Helen Young, anggota Jaringan Penanganan Ekstremisme Kekerasan dan Radikalisasi hingga Terorisme, menyuarakan kekhawatiran tersebut, dengan mengatakan bahwa “algoritma YouTube benar-benar menyajikan materi yang sangat ekstrem kanan, baik yang sebagian besar bersifat rasis atau misoginis, anti-feminis, kepada pengguna yang diidentifikasi sebagai pria muda dan anak laki-laki.”
Para akademisi yang diwawancarai Reuters mengakui bahwa semua platform media sosial berjuang untuk mengendalikan aliran konten yang berbahaya tetapi mempertanyakan mengapa situs paling populer di negara itu diberi pengecualian.

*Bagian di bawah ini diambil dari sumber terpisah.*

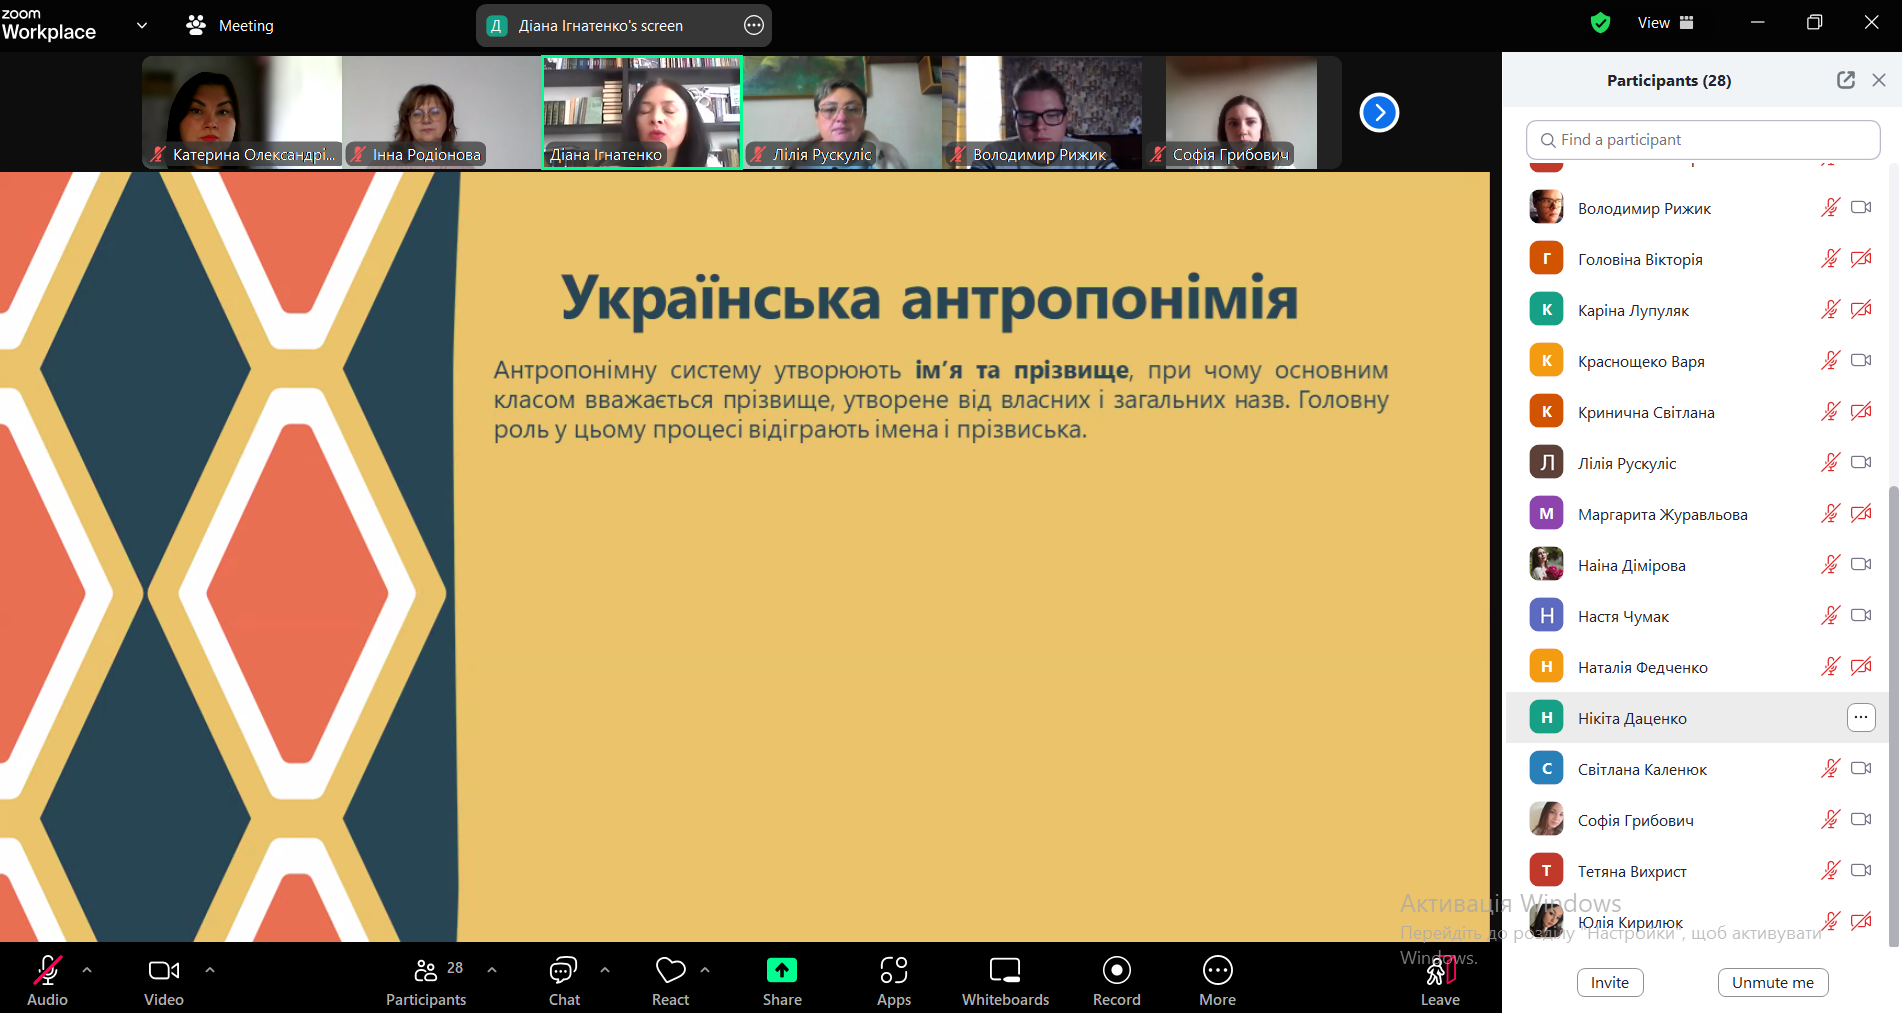Viewport: 1902px width, 1013px height.
Task: Click the Find a participant search field
Action: pos(1702,140)
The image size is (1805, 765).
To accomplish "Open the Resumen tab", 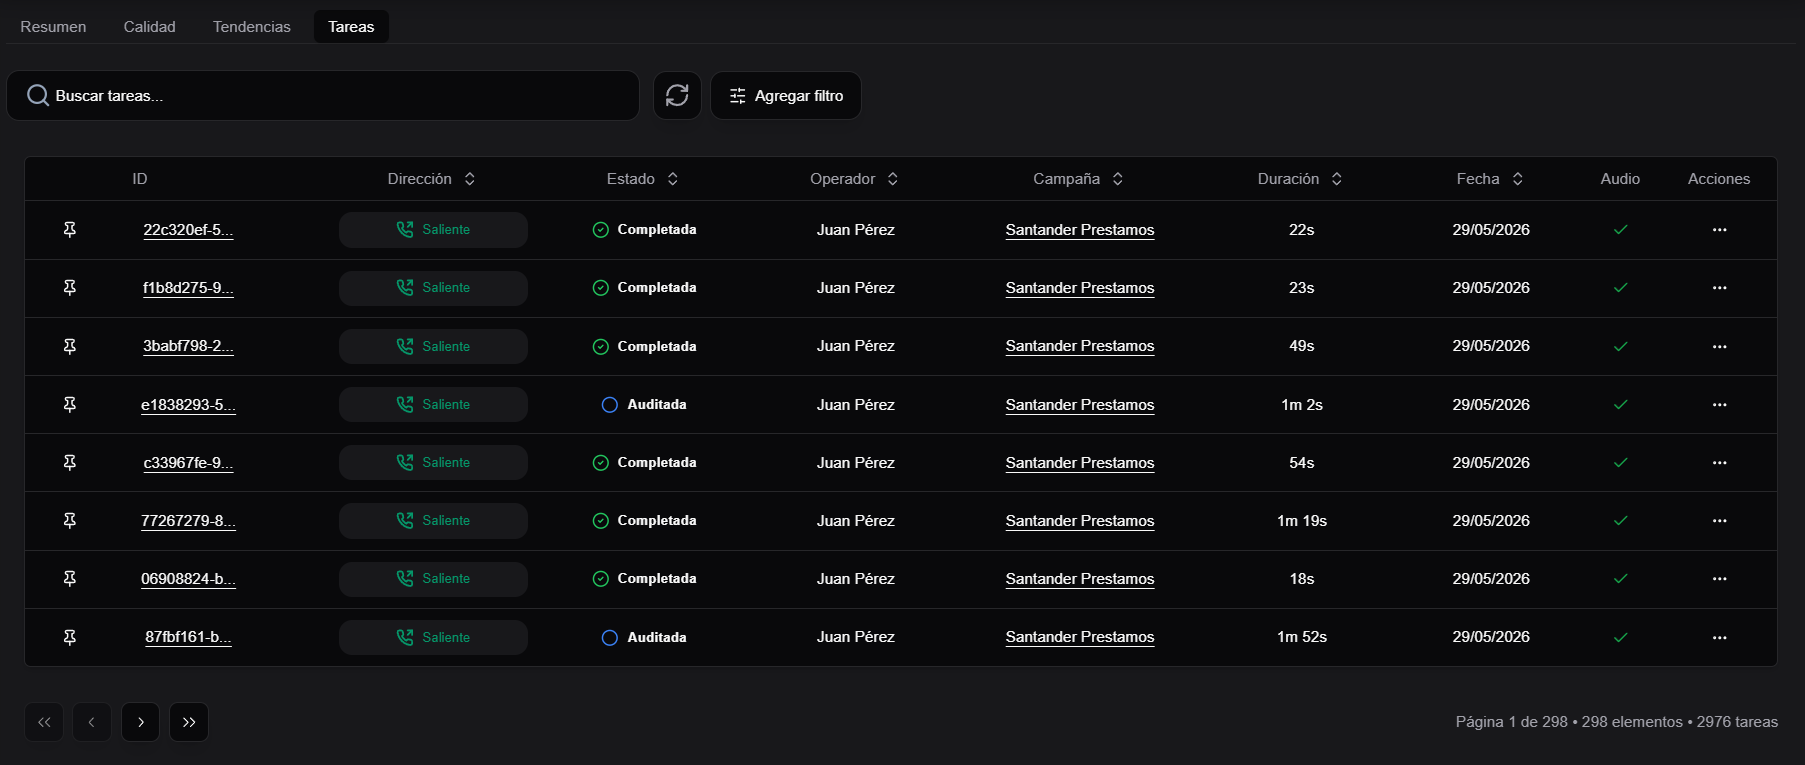I will [53, 27].
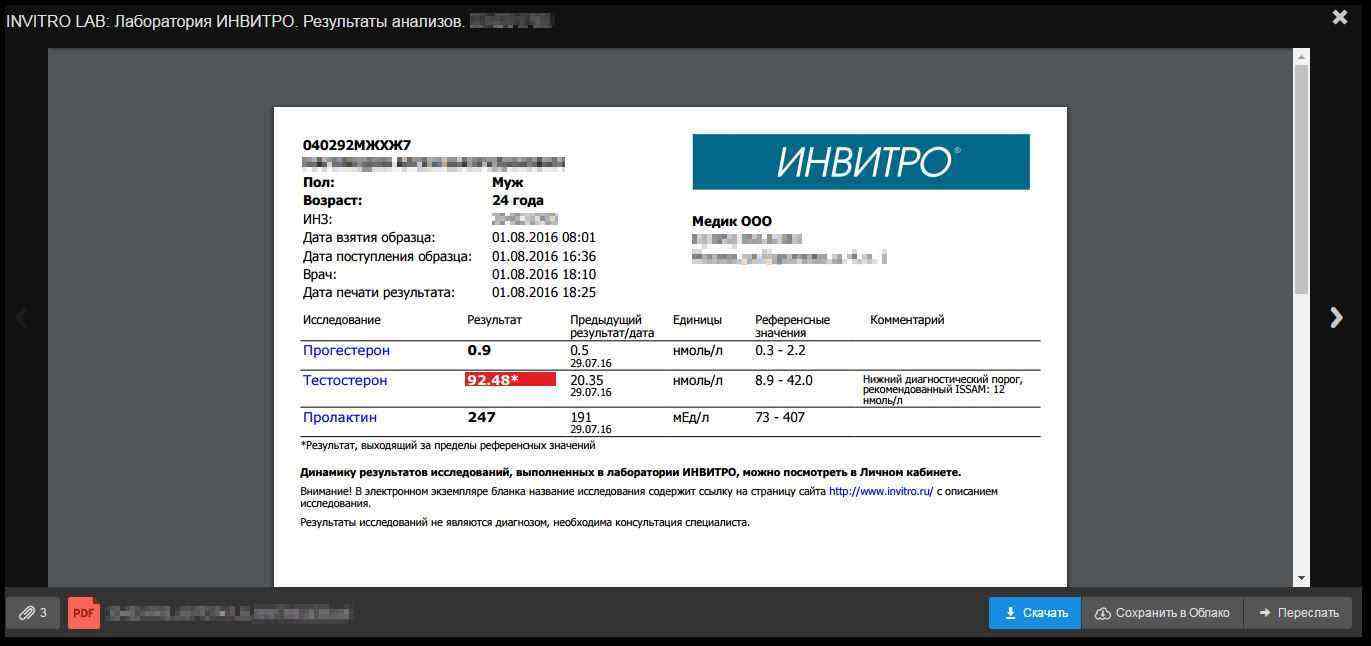This screenshot has width=1371, height=646.
Task: Open the Пролактин test link
Action: 340,418
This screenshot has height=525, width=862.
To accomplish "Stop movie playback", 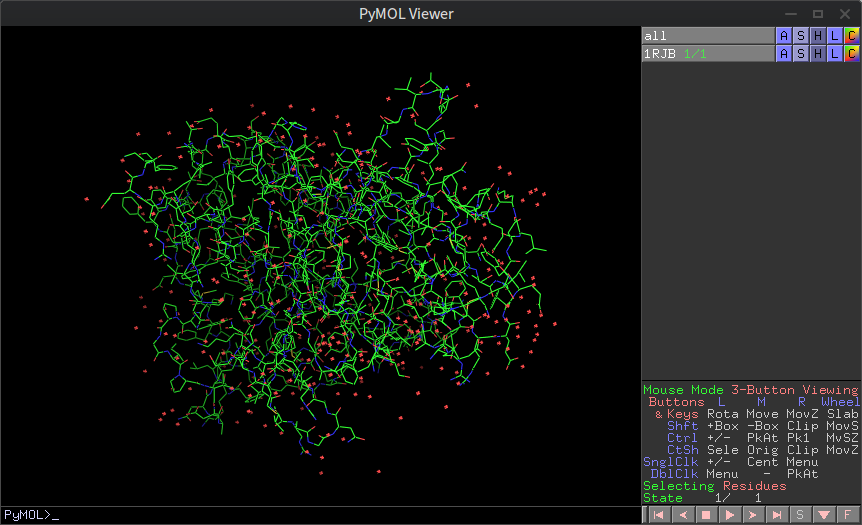I will [705, 515].
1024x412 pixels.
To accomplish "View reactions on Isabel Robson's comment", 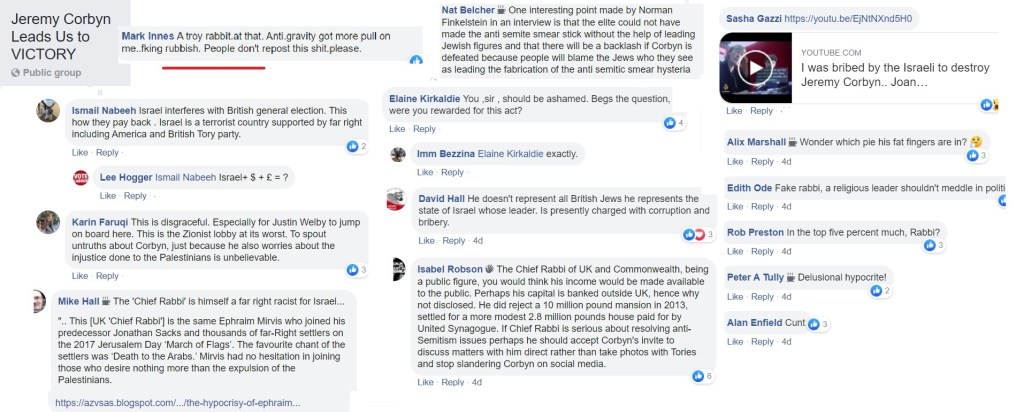I will (703, 376).
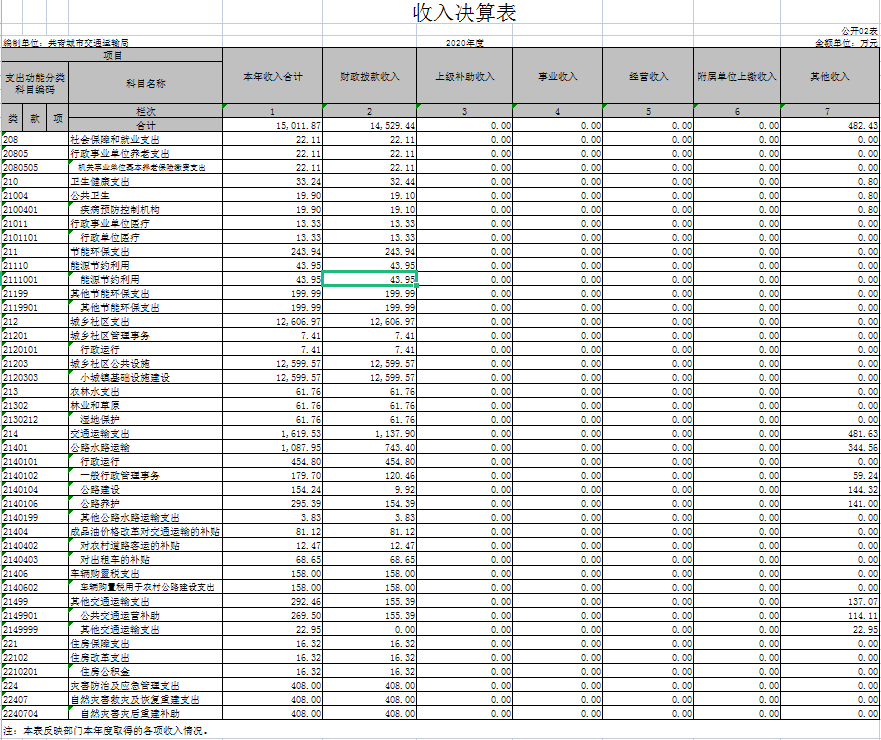This screenshot has height=740, width=881.
Task: Select the 支出功能分类科目编码 header cell
Action: pyautogui.click(x=34, y=82)
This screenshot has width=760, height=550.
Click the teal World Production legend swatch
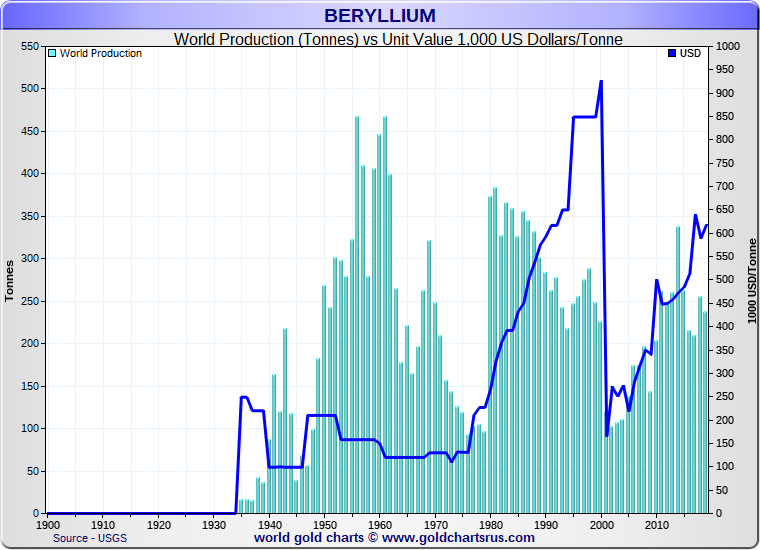(52, 53)
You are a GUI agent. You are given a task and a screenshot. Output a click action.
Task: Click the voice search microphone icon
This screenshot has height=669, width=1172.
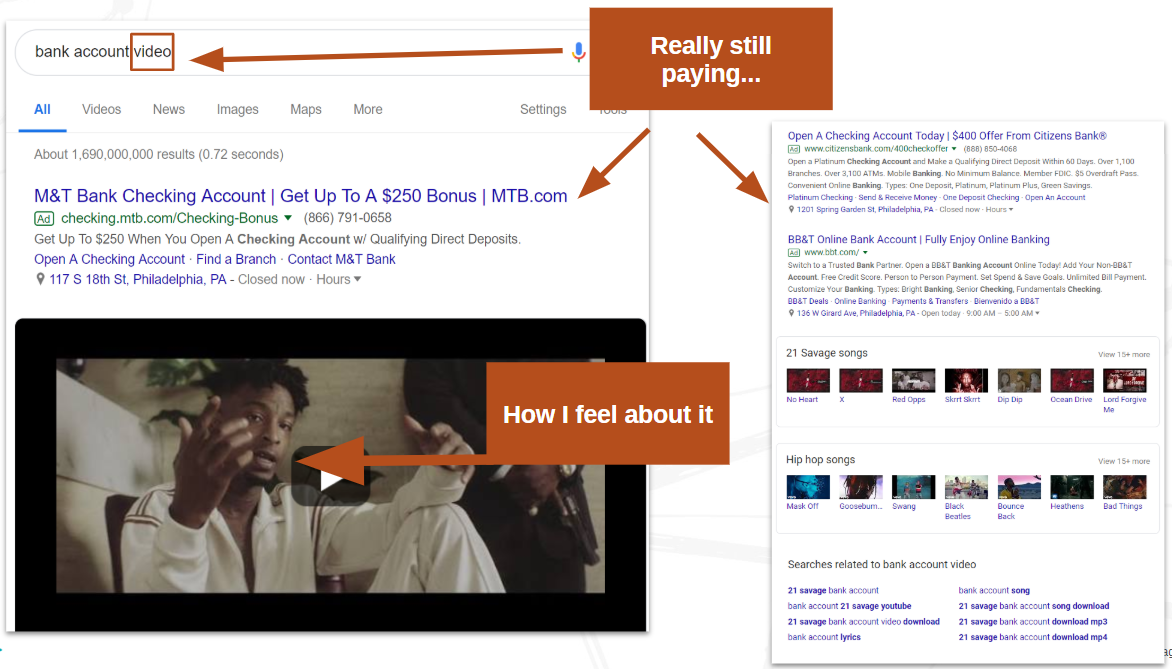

Ketika ditanya tentang kritik-kritik ini, seorang juru bicara YouTube mengatakan bahwa platform tersebut mempromosikan konten yang memenuhi prinsip-prinsip kualitas, seperti mendorong rasa hormat sambil membatasi “rekomendasi konten yang berulang-ulang, yang meskipun tidak berbahaya jika dilihat sekilas, dapat berpotensi menjadi masalah jika ditonton berulang-ulang oleh sebagian pemirsa muda”.
Selain itu, YouTube telah mengatakan dalam pernyataan publik daring bahwa moderasinya semakin agresif dan telah memperluas definisi konten berbahaya yang akan ditangkap oleh sistem deteksi otomatisnya.
MENGUJI ALGORITMA YOUTUBE
Untuk menguji konten apa yang akan ditayangkan algoritma YouTube kepada anak di bawah umur, Tim membuat tiga akun menggunakan nama fiktif anak-anak di bawah usia 16 tahun. Dua penelusuran, satu tentang seks dan satu lagi tentang COVID-19, menghasilkan tautan yang mempromosikan misogini dan teori konspirasi ekstrem dalam 20 klik. Penelusuran ketiga tentang “Sejarah Eropa” menghasilkan konten rasis setelah 12 jam menggulir situs secara berkala.
Penelusuran yang secara sengaja mencari komentator misoginis dan rasis semuanya menghasilkan konten yang berbahaya dalam waktu kurang dari 20 klik. Reuters membagikan metodologi dan hasilnya dengan YouTube, yang mengatakan akan meninjau materi tersebut.
Tim juga menandai enam video di YouTube yang muncul selama percobaan tersebut. YouTube telah menghapus satu video – wawancara dengan seorang pemimpin neo-Nazi Australia – karena melanggar aturan ujaran kebencian situs tersebut. Sebuah akun yang mempromosikan konten misoginis telah dihapus. Empat video masih tetap online.
YouTube mengatakan bahwa mereka memiliki “kebijakan ketat yang melarang ujaran kebencian, pelecehan, dan konten kekerasan atau grafis” dan bahwa setelah meninjau video yang ditandai, mereka menemukan dua di antaranya melanggar kebijakan ini. YouTube tidak mengomentari video yang dibiarkan online.